C. The human ability to distinguish signal from noise, to distinguish meaningful utterances from nonsense, It's the human capacity for pattern recognition and reasoning from context. We ordinarily see the world through a haze of preconceptions and fixed ideas that proceed from our desires but we can try and experience reality exactly as it is, without preconceptions and fixed ideas getting in the way, learning how to critically filter the increasing information we are exposed to. It is about self-knowing, the recognition of our essential nature, its essence in the experience. Looking down on life until you see it as it really is, free from illusions; it is a mental divestment of ourself until we recognize our true nature, acknowledge our emotions, lay negativity to rest, and answer fundamental questions about our own being, and about life and death. It's recognition of the inter-relatedness of everything that we are and do.

SL. What are its influences?

C. The album's concept is inspired by our personal interest in analyzing how humans view, identify, and categorize information. We've observed that creating intuitive hierarchies of data, recognizing patterns, and realizing when and how the world is changing have the power to transform our minds. The title is inspired by the work of the American scientist and author Ray Kurzweil and more precisely from reading his book The Age Of Spiritual Machines. We believe that at some point our pattern recognition system becomes sufficiently well developed to not only 'seek' (or take in) patterns from its environment but also within itself. It trawls through memory taking in new patterns. It has the ability to combine two or many more patterns in memory for the sake of establishing new patterns. In effect, it 'looks' within itself in its relentless quest for new patterns. Further, this is a seemingly endless source of patterns to be tapped and at its most developed could be how imagination and reasoning work.

SL. What was the reason for releasing "Lolife" as two singles instead of one very long EP?

C. Since the song "Lolife" is much harder and aggressive than most of the songs on the new album, both the label and we thought it would be nice to propose a two-sided view of what we are and enjoy as musicians, that being hard clubby grooves and more experimental music. It's like having both light and dark side point of views. Christian designed the covers for both CDs so they're slightly different and with Artoffact's will to experiment, he has been able to produce the covers with a silk-screening process. It's a limited release aimed at promoters and dedicated to fans who will probably get one or maybe the set if they feel it is worth it.

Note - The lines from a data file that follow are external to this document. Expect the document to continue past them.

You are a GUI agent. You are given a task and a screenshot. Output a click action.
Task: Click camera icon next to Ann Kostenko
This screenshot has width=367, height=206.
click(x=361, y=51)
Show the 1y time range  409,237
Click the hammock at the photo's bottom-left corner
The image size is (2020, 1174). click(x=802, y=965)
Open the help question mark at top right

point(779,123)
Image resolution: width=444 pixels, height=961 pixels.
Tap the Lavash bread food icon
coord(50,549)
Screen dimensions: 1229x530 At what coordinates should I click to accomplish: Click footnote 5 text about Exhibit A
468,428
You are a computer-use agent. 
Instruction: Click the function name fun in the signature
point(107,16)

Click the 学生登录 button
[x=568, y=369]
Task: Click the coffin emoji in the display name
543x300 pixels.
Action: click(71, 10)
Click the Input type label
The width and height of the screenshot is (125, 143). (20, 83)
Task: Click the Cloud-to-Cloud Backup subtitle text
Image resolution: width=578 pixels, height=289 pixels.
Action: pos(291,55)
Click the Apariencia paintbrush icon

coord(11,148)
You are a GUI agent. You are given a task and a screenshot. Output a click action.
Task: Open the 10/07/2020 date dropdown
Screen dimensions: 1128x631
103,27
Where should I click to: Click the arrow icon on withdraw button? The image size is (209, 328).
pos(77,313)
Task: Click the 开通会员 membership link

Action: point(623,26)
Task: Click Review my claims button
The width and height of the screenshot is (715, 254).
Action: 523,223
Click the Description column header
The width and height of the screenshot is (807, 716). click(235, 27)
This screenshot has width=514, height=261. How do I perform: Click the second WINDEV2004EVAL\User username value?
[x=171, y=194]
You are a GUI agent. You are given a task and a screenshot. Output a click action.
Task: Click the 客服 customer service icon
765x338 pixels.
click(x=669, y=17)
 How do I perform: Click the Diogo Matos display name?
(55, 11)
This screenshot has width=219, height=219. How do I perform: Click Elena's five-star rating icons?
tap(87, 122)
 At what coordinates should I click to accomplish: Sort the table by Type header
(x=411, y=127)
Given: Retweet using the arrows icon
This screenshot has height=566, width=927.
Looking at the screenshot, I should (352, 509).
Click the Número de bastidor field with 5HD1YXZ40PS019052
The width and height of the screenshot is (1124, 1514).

SL. On "Shaper and Mechanist" there are samples from "Alphaville", which was a major influence on Ridley Scott's "Blade Runner", which has snippets strategically staged throughout "Pattern Recognition", why do you think that the industrial/ebm scene, or Headscan, is fascinated by these films?

C. Science fiction is often accused of being escapist, trivial, and mindless, but good science fiction examines the human condition against the backdrop of the universe itself. Poetic and visionary, through imagined worlds, alternate societies and made-up scenarios of possible futures, such works ask questions that force us to face ourselves through symbol, metaphor and archetype which is the language of our unconscious minds. The value of science fiction for us goes far deeper than the ability to ask difficult and interesting questions, it invents not only alternative technologies but also alternative cultures, societies and ways of perceiving the world. It stimulates us to think beyond our social and cultural conditioning by confronting us with the question: "what if things were different from the way they are?" It gives us, in other words, freedom of thought.